The key simplification is avoiding any DP table or recursion. The entire structure of the problem reduces to counting independent binary choices across the gaps between integers.

Worked Examples

Example 1: n = 3

We track how compositions arise from the binary gap interpretation.

Gap decisions (between 1 and 2, 2 and 3) Resulting composition
cut, cut 1 + 1 + 1
cut, no cut 1 + 2
no cut, cut 2 + 1
no cut, no cut 3

This produces 4 valid compositions, matching ( 2^{2} = 4 ).

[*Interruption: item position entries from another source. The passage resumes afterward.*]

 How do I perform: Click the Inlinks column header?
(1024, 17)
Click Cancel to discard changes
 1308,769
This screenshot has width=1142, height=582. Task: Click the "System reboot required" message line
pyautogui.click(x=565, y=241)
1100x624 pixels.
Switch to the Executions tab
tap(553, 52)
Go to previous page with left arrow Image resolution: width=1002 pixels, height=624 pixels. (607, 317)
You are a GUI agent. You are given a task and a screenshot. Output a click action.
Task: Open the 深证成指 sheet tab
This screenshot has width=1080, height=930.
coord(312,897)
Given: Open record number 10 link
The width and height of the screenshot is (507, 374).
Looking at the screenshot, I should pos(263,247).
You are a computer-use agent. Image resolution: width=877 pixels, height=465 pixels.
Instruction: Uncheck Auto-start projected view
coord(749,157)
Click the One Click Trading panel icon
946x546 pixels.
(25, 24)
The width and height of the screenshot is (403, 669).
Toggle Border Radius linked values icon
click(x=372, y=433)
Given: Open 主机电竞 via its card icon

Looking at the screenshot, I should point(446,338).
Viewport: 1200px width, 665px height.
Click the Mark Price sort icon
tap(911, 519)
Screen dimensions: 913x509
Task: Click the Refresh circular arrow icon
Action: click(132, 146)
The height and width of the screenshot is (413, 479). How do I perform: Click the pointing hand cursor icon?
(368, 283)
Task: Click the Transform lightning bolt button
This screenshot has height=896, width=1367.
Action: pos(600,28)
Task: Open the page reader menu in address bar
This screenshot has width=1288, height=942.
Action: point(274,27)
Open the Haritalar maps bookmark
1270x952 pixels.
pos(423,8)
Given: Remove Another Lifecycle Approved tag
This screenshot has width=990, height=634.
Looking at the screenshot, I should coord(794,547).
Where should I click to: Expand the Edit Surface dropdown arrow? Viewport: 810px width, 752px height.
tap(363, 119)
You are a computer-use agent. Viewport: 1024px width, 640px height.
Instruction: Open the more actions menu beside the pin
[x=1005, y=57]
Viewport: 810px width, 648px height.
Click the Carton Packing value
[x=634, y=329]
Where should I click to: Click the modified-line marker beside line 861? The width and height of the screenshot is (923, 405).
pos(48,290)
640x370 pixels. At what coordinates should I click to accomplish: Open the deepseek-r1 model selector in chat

This trace confirms that every subset of gaps corresponds to exactly one valid decomposition.

Example 2: n = 4

Gap decisions Composition
1,1,1 1+1+1+1
1,1,0 1+1+2
1,0,1 1+2+1
1,0,0 1+3
0,1,1 2+1+1
0,1,0 2+2
0,0,1 3+1
0,0,0 4

There are 8 outcomes, matching ( 2^{3} = 8 ). The structure of independent gap decisions is fully exposed here.

Complexity Analysis

Measure Complexity Explanation
Time ( O(\log n) ) fast exponentiation computes ( 2^{n-1} ) in logarithmic steps
Space ( O(1) ) only a few integers are maintained

The constraint ( n \le 10^6 ) is easily handled because exponentiation under modulus is extremely fast even for large exponents. The solution runs well within both time and memory limits.

Test Cases

import sys, io

MOD = 10**9 + 7

def run(inp: str) -> str:
    sys.stdin = io.StringIO(inp)
    n = int(sys.stdin.readline().strip())
    if n == 0:
        return "1"
    return str(pow(2, n - 1, MOD))

# provided samples
assert run("1") == "1"
assert run("3") == "4"

# custom cases
assert run("2") == "2", "1+1, 2"
assert run("4") == "8", "check small correctness"
assert run("10") == str(pow(2, 9, MOD)), "power correctness"
assert run("1000000") == str(pow(2, 999999, MOD)), "large stress case"
Test input Expected output What it validates
1 1 minimal boundary
2 2 smallest non-trivial composition
4 8 exponential growth consistency
1000000 2^999999 mod performance and large exponent

Edge Cases

n = 1

For input 1, the algorithm computes ( 2^{0} = 1 ). The only composition is the single element [1], so the result is correct. The gap interpretation has zero gaps, meaning exactly one configuration exists.

Very large n (up to 10^6)

For n = 1000000, the exponentiation step runs in ( O(\log n) ). The computation repeatedly squares the base 2 and reduces the exponent, never storing large intermediate values beyond the modulus. This ensures the algorithm remains stable and fast even at maximum input size.